Single-gene speciation with pleiotropy: Effects of allele dominance, population size, and delayed inheritance

Yamamichi, M. & Sasaki, A. ORCID: (2013). Single-gene speciation with pleiotropy: Effects of allele dominance, population size, and delayed inheritance. Evolution 67 (7) 2011-2023. 10.1111/evo.12068.

Full text not available from this repository.


Single-gene speciation is considered to be unlikely, but an excellent example is found in land snails, in which a gene for left-right reversal has given rise to new species multiple times. This reversal might be facilitated by their small population sizes and maternal effect (i.e., "delayed inheritance," in which an individual's phenotype is determined by the genotype of its mother). Recent evidence suggests that a pleiotropic effect of the speciation gene on antipredator survival may also promote speciation. Here we theoretically demonstrate that, without a pleiotropic effect, in small populations the fixation probability of a recessive mutant is higher than a dominant mutant, but they are identical for large populations and sufficiently weak selection. With a pleiotropic effect that increases mutant viability, a dominant mutant has a higher fixation probability if the strength of viability selection is sufficiently greater than that of reproductive incompatibility, whereas a recessive mutant has a higher fixation probability otherwise. Delayed inheritance increases the fixation probability of a mutant if viability selection is sufficiently weaker than reproductive incompatibility. Our results clarify the conflicting effects of viability selection and positive frequency-dependent selection due to reproductive incompatibility and provide a new perspective to single-gene speciation theory.

* Information provided *
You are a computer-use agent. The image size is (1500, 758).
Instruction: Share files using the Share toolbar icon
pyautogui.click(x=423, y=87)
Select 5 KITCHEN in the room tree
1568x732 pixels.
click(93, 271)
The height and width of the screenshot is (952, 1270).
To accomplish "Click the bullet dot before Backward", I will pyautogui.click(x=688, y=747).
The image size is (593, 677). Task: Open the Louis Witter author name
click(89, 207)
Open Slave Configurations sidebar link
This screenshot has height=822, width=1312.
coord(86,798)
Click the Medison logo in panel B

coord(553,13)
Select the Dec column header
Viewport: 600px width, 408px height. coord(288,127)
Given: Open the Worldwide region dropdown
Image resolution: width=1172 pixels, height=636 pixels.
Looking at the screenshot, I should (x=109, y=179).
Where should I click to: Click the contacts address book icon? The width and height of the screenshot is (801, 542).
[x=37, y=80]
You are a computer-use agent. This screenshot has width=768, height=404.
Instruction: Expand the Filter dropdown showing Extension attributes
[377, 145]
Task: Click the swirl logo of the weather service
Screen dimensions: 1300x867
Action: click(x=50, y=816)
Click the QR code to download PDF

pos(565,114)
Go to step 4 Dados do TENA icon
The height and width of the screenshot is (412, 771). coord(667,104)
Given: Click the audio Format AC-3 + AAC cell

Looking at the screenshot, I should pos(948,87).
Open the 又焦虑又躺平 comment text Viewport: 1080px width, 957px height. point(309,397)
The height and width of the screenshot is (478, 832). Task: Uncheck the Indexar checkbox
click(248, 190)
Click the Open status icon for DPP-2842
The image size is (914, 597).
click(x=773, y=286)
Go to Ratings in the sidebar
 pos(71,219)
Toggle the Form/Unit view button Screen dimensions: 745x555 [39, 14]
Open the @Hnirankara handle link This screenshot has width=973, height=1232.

* Required action A *
Answer the following from the text on single-gene speciation:
(i) In which journal, volume, and issue did the article appear?
(ii) In which animals is an example of single-gene speciation found, and what does the gene involved control?
(iii) Under what condition does delayed inheritance increase the fixation probability of a mutant?
* Required action B *
Reproduce the portion of the text on single-gene speciation starting with "Yamamichi, M. &" and going on through "from this repository.".

* Output A *
(i) Evolution, volume 67, issue 7.
(ii) Land snails; the gene controls left-right reversal.
(iii) When viability selection is sufficiently weaker than reproductive incompatibility.

* Output B *
Yamamichi, M. & Sasaki, A. ORCID: (2013). Single-gene speciation with pleiotropy: Effects of allele dominance, population size, and delayed inheritance. Evolution 67 (7) 2011-2023. 10.1111/evo.12068.

Full text not available from this repository.